Lithium-ion batteries are fairly new on the battery scene, emerging commercially in about the 2000s.

Similar to the brief battery description above, in a lithium-ion cell, during discharge when an external load is applied to the cell, positively charged lithium ions which are nested in the anode want to return to the cathode and do so internally through a separator membrane that only allows the lithium ions through but not their electrons. The electrons have been dislodged from the lithium ions and are lined up on the collection plate of the anode. The electrons cannot return to the cathode through the separator membrane so they take the external route, the negative terminal attached to the anode. The lithium ion and its wayward electron have a happy reunion again at the cathode, when the electron completes its journey outside the battery after having run through the electric motor or whatever was in the particular circuit that was in the electron’s path back to the cathode.

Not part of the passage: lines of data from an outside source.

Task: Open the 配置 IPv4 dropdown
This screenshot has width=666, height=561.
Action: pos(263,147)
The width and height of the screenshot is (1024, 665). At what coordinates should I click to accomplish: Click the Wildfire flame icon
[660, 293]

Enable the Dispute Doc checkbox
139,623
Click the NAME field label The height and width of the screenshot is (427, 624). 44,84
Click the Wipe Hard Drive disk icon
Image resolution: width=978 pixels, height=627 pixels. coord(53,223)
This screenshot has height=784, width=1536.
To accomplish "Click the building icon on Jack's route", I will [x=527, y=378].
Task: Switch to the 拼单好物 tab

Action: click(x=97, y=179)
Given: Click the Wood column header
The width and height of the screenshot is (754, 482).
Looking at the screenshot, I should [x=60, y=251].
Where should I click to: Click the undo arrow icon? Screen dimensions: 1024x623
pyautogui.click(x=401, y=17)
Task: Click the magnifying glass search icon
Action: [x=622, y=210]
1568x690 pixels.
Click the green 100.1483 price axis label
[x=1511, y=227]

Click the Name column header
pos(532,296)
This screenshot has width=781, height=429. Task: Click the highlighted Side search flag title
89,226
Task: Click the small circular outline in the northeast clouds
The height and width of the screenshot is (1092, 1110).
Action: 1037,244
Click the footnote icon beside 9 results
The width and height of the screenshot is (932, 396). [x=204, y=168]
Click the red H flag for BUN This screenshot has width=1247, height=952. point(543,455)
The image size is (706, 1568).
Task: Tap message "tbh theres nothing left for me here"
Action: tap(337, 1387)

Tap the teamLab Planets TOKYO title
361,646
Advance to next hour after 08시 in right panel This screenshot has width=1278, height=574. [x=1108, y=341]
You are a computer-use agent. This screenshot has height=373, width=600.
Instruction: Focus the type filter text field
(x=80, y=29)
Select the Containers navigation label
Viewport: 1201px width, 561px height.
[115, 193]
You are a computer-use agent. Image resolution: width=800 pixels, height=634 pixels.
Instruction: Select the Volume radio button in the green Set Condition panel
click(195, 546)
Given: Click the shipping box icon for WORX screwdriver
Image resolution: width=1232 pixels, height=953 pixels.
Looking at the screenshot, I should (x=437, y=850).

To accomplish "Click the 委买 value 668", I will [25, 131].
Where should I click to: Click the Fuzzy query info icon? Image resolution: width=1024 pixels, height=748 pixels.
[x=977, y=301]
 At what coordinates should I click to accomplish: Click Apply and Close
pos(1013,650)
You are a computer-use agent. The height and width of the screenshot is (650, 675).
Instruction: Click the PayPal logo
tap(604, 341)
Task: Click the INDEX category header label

It is predicted that demand for battery materials will soar in the next decade. In addition to the traditional demand for certain metals in steelmaking, construction, and electronics, the demand for these same metals in EVs and stationary power storage batteries is expected to eclipse the traditional uses, while those traditional uses also continue to grow.

After reviewing most of the main cell technologies that are currently in use in EVs and looking at the future contenders, I’ve decided to focus on the metals that are:

As can be seen in the image below, all of the most common EV batteries are using graphite in the anode. Depending on the cathode chemistry of the cell, the cathode is usually a combination of various amounts of lithium, nickel, manganese, and cobalt. Copper and aluminum are also used in the collection plates attached to the cell electrodes.

I have chosen to focus on lithium, nickel, and graphite, which I believe meet my four requirements above.

Estimates are all over the map about how much of each metal will be required and how much demand will grow within the decade. On this issue, I am a maximalist. I believe demand will outstrip supply more rapidly than most believe.

Even the fairly conservative estimates see demand outstripping supply fairly rapidly.

Below I'll present an overview of lithium, nickel and graphite.

Predicted lithium demand out to 2035:

Source: Benchmark Minerals via Cypress Development Corp

Lithium is a very small percentage of the metal composition of lithium-ion batteries, but plays a key role and perhaps this is why lithium usually gets top billing in the battery name.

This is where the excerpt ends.